The developer of two popular commercial open source products has switched to a new licensing model in the face of what it describes as “ethically challenged” behaviour by AWS. The move highlights an increasingly fraught relationship between the hyperscale cloud providers and the commercial open source software industry.
Elastic is a commercial company that develops the open source search platform Elastisearch and data visualisation tool Kibana, among other products. It sells premium versions of this software, as well as support and consulting services, to customers including Pfizer, Adobe and Cisco.
AWS, meanwhile, has sold a cloud-hosted version of these tools, named Amazon Elasticsearch Services, since 2015, as it is entitled to do under the Apache 2 license under which they were originally released. It has been estimated that AWS earned $100m in revenue from its top 100 Elasticsearch customers in 2018.
But earlier this month, Elastic founder and CEO Shay Banon announced that the company is moving to a dual-licence model, meaning that providers such as AWS, which sell cloud services based on these products, will have to pay to do so.
Elastic takes on AWS
The move is a response to what Banon described as “ethically challenged behaviour” by AWS in an explanatory blog post. He alleged that AWS infringed on Elastic’s trademark and incorporated proprietary features owned by Elastic in its cloud-hosted version. Banon said the change was a “last resort” for Elastic as he considers Amazon’s conduct to be “inconsistent with the norms and values that are especially important in the open source ecosystem”.
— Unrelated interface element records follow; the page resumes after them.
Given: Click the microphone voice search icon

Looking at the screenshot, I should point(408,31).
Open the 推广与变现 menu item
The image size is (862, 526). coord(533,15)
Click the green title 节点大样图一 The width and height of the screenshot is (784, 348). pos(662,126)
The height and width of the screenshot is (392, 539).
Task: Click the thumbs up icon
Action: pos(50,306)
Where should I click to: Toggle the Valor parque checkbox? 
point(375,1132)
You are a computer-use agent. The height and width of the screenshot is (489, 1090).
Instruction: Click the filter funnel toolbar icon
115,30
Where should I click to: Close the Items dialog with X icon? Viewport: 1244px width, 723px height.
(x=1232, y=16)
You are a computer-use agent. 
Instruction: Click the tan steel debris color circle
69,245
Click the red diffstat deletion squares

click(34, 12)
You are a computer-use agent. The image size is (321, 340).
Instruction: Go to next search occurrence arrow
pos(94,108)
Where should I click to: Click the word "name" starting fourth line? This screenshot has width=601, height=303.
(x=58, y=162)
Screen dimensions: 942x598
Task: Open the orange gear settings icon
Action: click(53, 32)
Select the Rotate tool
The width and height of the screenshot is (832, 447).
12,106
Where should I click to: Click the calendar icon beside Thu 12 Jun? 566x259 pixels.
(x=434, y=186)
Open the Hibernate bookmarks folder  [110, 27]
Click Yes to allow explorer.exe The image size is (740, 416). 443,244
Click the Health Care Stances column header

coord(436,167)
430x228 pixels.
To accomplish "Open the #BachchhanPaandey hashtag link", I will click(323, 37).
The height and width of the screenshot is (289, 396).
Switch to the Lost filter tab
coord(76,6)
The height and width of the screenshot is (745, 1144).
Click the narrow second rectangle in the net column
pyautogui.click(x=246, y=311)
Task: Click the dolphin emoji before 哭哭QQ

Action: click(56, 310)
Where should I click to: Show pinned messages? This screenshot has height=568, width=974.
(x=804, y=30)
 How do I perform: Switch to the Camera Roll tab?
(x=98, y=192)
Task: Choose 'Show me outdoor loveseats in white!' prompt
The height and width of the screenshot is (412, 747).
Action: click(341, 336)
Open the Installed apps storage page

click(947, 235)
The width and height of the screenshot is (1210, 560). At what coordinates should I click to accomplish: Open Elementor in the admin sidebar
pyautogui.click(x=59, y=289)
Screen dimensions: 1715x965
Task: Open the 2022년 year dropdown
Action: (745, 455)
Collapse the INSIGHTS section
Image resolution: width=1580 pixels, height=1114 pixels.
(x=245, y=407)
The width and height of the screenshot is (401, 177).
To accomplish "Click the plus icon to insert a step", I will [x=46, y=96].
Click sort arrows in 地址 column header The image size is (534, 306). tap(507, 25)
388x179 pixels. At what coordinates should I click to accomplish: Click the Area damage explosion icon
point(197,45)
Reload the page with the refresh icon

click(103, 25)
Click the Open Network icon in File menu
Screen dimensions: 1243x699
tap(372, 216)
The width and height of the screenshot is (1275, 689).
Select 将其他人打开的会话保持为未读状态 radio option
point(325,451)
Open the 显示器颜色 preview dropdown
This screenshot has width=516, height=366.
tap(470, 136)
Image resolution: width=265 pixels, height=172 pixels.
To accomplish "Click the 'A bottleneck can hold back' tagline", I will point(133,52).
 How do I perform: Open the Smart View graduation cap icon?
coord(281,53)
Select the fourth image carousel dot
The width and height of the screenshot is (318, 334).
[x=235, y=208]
Amazon says it has done nothing wrong and believes that by moving away from the open Apache 2 licence Elastic is “trying to claim the benefits of open source while chipping away at the very definition of open source itself”. This weekend, AWS announced it is creating its own versions of Elasticsearch and Kibana based on the freely available code, rather than deploying the core product.
Elastic’s decision has been criticised by open source pioneers such as Lucidworks co-founder Grant Ingersoll, who said in a Twitter thread that Elastic had benefitted considerably from its relationship with AWS.
OK, some thoughts on the @elastic announcement and their move away from #opensource and the @TheASF license. A thread… ok a #rant. #search #elasticsearch
— Grant Ingersoll (@gsingers) January 22, 2021
But Elastic is not the first commercial open source company to change its licensing model in response to AWS. In 2018, database provider MongoDB moved its core product to SSPL because it said cloud providers were “testing the boundaries” of what was permissible under the Apache open licence.
Redis Labs also took similar steps to address alleged “strip mining”, where cloud providers use free, community-generated code for profit while contributing little to its development. “AWS are simply poaching open source investment,” Redis Lab’s then-CMO Manish Gupta said at the time. “They want to leverage and monetise the free world and cloud has become the new real estate.”
And in 2019, the New York Times reported that seven CEOs of software companies had met to discuss suing AWS for alleged strip mining. AWS strongly denied any such wrongdoing.
An existential threat to commercial open source
These moves reflect a fundamental tension between the commercial open source model, in which businesses maintain open source products and sell ‘premium’ versions and associated services, and the cloud computing market, which is dominated by a handful of suppliers.
Bruce Momjian, a senior developer on the PostGres open-source database platform, compared the cloud provider’s role to that of a supermarket in a blog post earlier this year. For open source software vendors, cloud providers “allow access to much larger markets for most single-product producers, but they have negatives”, he wrote. “They become the place consumers associate with your product; they have the relationship with the consumer; you can easily be replaced if a better product appears; [and] they take a mark-up.”
This tension poses an existential threat to commercial open source providers, Momjian explained. “Just as bakeries, flower shops, produce markets, meat, cheese and seafood sellers struggle to survive when supermarkets provide convenient, if somewhat less diverse, products, so company-controlled open source will suffer from cloud vendors,” he wrote.
This in turn could threaten the pace of innovation for businesses. Open source adoption is a defining characteristic of companies that are highly effective at software development, a study by McKinsey found last year. And according to a survey of IT leaders by commercial open source giant Red Hat, the majority of open source adoption by enterprise organisations is of ‘enterprise’ (commercial) open source software. Respondents said they expect the adoption of commercial open source to overtake proprietary software in the next two years.
But if commercial open source vendors cannot survive in the shadow of AWS, it may not be as viable a strategy as IT leaders believe it to be today.